A la une
Le matériau de construction par excellence était la brique d’argile crue, qui servait aussi bien à bâtir les maisons privées que les grandes ziggurats, de monumentales tours à plusieurs étages ayant une fonction religieuse. Les briques ayant mal résisté au temps, les vestiges mésopotamiens ne sont pas aussi impressionnants que les pyramides égyptiennes ou les palais achéménides bâtis en pierre.
Les tablettes administratives de la fin du troisième millénaire fournissent de nombreux détails sur la construction des ziggurats, avec une estimation du nombre de briques à façonner et donc d’ouvriers à employer. Ainsi, un millier d’ouvriers auraient été embauchés pendant cinq mois pour faire les 7,6 millions de briques nécessaires à la construction de la première terrasse de la monumentale ziggurat d’Ur. Et il fallut sans doute quelques trente-six millions de briques pour la ziggurat de Babylone, à l’origine du mythe biblique de la tour de Babel.
De telles constructions étant présentées comme le grand œuvre des rois, les noms de leurs architectes qui ont dessiné les plans et dirigé les travaux demeurent inconnus. Seuls restent leurs plans anonymes qui révèlent parfois une maîtrise des techniques cartographiques. Depuis de simples esquisses tracées à main levée, les plans les plus élaborés, dessinés à la règle, présentent les murs par deux traits parallèles s’arrêtant aux ouvertures entre deux pièces ou vers l’extérieur. Un plan découvert dans la ville de Sippar Yahrurum n’indique curieusement pas d’ouverture du bâtiment sur l’extérieur.

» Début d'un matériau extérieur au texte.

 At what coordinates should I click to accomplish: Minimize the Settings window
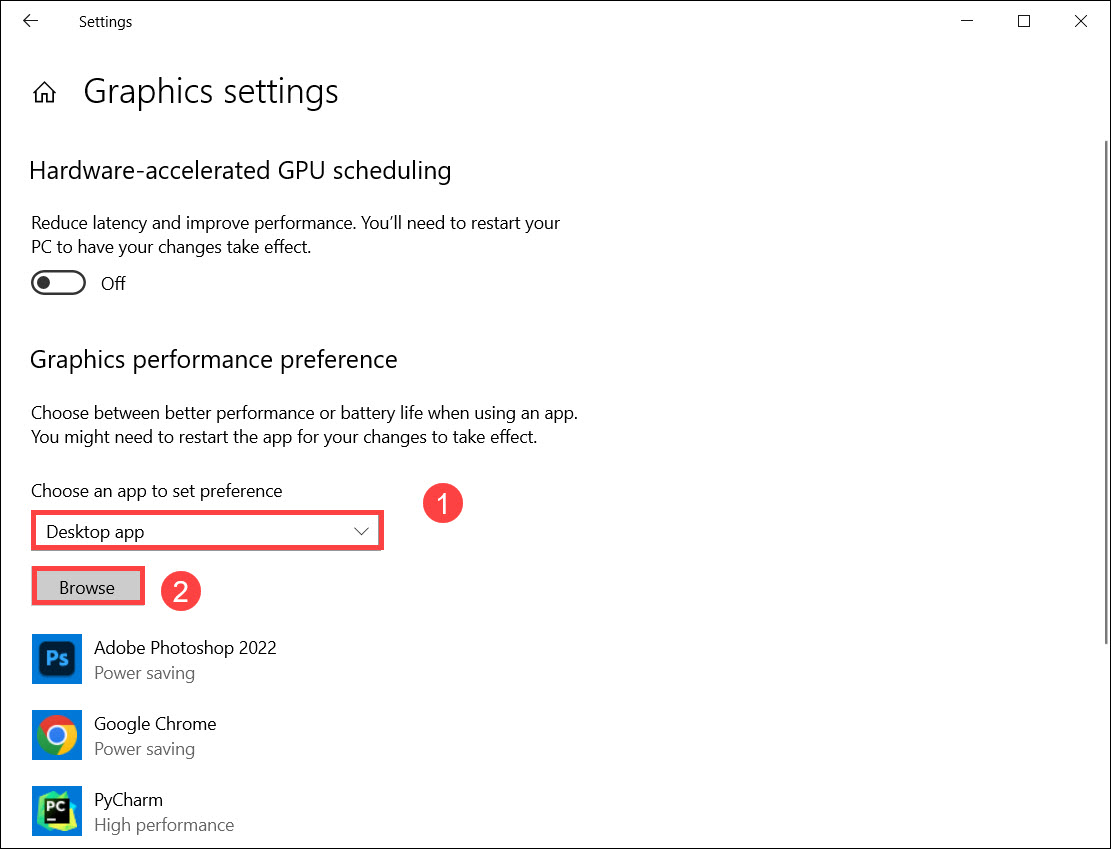point(967,21)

Les annotations cunéiformes qui figurent sur certains de ces plans donnent les longueurs des murs, les dimensions internes des pièces, voire l’épaisseur des murs et la largeur des ouvertures. Les dimensions, à taille humaine, utilisent la coudée et le doigt. Quelques plans de bâtiments en précisent l’orientation par rapport aux points cardinaux.

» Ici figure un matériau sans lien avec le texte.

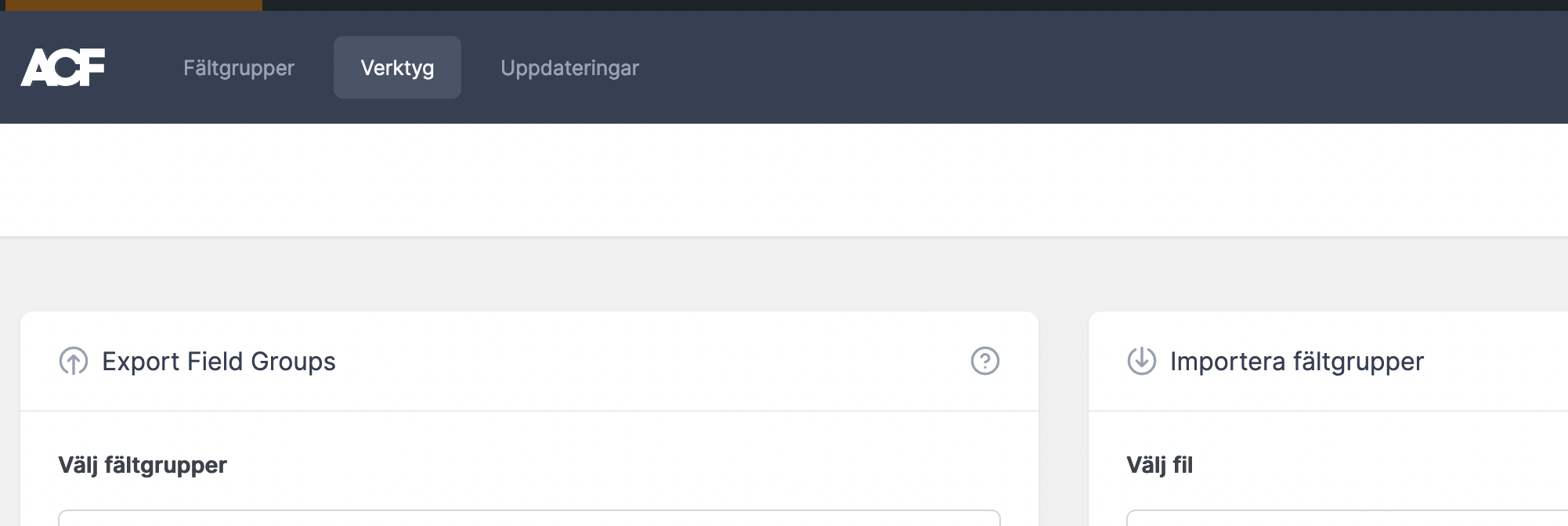Click the Importera fältgrupper heading

tap(1296, 362)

Plan de Girsu, ancienne Tello, fin du IIIe millénaire (musée du Louvre, AO 338). Photo Cécile Michel.
Un plan de Girsu datant de la fin du IIIe millénaire donne les noms des pièces du bâtiment et leurs dimensions. Si les mesures sont correctes, le plan ne respecte pas les proportions, ce qui est souvent le cas. En revanche, un plan de temple découvert à Sippar et datant du sixième siècle av. J.-C. est tellement détaillé qu’il représente l’agencement de chaque brique des murs et le décor formé sur la face extérieure. Le respect des dimensions des briques permet même de confronter leurs tailles à celles découvertes sur les sites mésopotamiens.
Plan d’un temple dessiné sur une grande tablette d’argile découverte à Sippar-Yahrurum (mod. Tell Abu Habbah), période néo-babylonienne (British Museum, BM 68840)

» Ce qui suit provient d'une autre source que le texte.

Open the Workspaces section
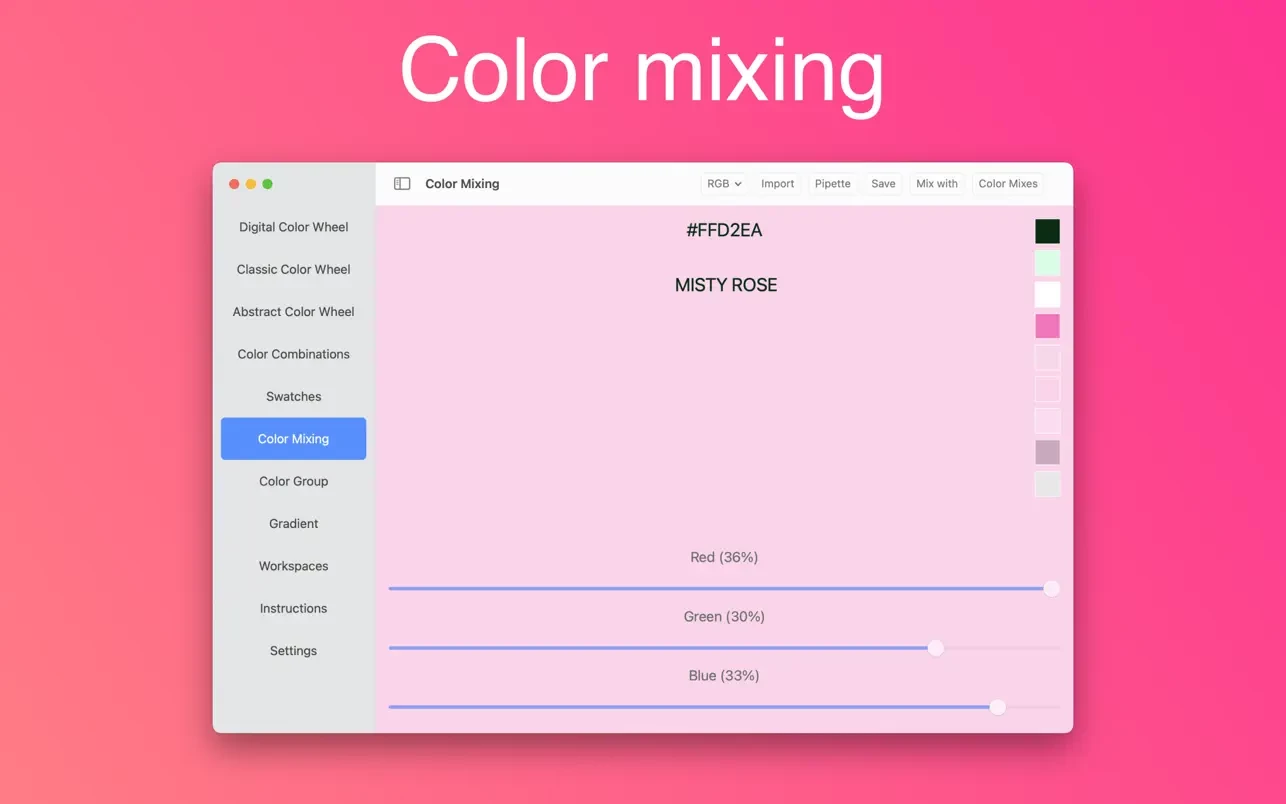This screenshot has width=1286, height=804. tap(293, 566)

Pour parvenir à un tel degré de précision, les architectes, tout comme les géomètres, avaient certainement une formation en mathématiques leur permettant de concevoir leurs plans. Le métier d’architecte était très certainement un métier prestigieux. Les inscriptions du prince Gudea de Lagash (vers 2120 av. J.-C.) montrent que celui-ci s’est intéressé de près aux détails architecturaux et aux techniques de construction des bâtiments monumentaux dont il a ordonné la construction. Sans doute avait-il quelques connaissances en la matière puisque deux de ses statues le représentent l’une avec le plan du temple de Ningirsu dessiné sur une tablette posée sur ses genoux et l’autre avec une règle d’architecte.
Tablette sur les genoux d’une statue de Gudea, dite l’« architecte au plan » (vers 2120 av. J.-C.), Tello (musée du Louvre, AO 2) © 2011 Musée du Louvre / Philippe Fuzeau.
Les architectes mésopotamiens auraient bien mérité de laisser leurs noms à la postérité, tout comme l’Égyptien Imhotep, sculpteur, architecte et vizir du roi, qui aurait conçu et supervisé la construction à Saqqara du complexe funéraire de Djéser avec sa pyramide à degrés.